#### THE EXERCISE
Update the data below by replacing every "screenshot" with "screen capture", leaving everything else unchanged.

#### INPUT ROWS
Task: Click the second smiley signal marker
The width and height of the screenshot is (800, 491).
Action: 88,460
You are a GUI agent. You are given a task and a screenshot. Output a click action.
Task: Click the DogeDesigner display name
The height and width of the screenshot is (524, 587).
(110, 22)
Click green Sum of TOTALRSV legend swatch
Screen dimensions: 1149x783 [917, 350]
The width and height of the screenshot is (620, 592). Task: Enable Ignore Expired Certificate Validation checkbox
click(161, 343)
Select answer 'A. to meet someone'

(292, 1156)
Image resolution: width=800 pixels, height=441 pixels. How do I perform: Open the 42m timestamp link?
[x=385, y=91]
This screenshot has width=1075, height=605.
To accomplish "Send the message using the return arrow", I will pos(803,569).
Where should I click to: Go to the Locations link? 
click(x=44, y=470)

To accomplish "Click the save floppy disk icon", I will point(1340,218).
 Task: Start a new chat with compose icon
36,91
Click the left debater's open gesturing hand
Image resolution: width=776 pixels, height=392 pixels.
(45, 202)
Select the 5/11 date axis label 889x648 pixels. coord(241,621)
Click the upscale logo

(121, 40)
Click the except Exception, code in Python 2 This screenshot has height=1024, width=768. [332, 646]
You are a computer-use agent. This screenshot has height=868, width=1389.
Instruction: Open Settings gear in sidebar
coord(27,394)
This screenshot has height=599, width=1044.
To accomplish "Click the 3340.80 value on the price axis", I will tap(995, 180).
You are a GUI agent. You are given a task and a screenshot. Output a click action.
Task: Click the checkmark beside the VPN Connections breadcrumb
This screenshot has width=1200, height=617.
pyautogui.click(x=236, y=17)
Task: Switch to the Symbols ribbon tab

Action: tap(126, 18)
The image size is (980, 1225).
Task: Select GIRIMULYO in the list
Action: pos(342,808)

#### RESPONSE TO THE TASK
Task: Click the second smiley signal marker
The width and height of the screen capture is (800, 491).
Action: 88,460
You are a GUI agent. You are given a task and a screen capture. Output a click action.
Task: Click the DogeDesigner display name
The height and width of the screen capture is (524, 587).
(110, 22)
Click green Sum of TOTALRSV legend swatch
Screen dimensions: 1149x783 [917, 350]
The width and height of the screen capture is (620, 592). Task: Enable Ignore Expired Certificate Validation checkbox
click(161, 343)
Select answer 'A. to meet someone'

(292, 1156)
Image resolution: width=800 pixels, height=441 pixels. How do I perform: Open the 42m timestamp link?
[x=385, y=91]
This screen capture has width=1075, height=605.
To accomplish "Send the message using the return arrow", I will pos(803,569).
Where should I click to: Go to the Locations link? 
click(x=44, y=470)

To accomplish "Click the save floppy disk icon", I will point(1340,218).
 Task: Start a new chat with compose icon
36,91
Click the left debater's open gesturing hand
Image resolution: width=776 pixels, height=392 pixels.
(45, 202)
Select the 5/11 date axis label 889x648 pixels. coord(241,621)
Click the upscale logo

(121, 40)
Click the except Exception, code in Python 2 This screen capture has height=1024, width=768. [332, 646]
You are a computer-use agent. This screen capture has height=868, width=1389.
Instruction: Open Settings gear in sidebar
coord(27,394)
This screen capture has height=599, width=1044.
To accomplish "Click the 3340.80 value on the price axis", I will tap(995, 180).
You are a GUI agent. You are given a task and a screen capture. Output a click action.
Task: Click the checkmark beside the VPN Connections breadcrumb
This screen capture has width=1200, height=617.
pyautogui.click(x=236, y=17)
Task: Switch to the Symbols ribbon tab

Action: tap(126, 18)
The image size is (980, 1225).
Task: Select GIRIMULYO in the list
Action: pos(342,808)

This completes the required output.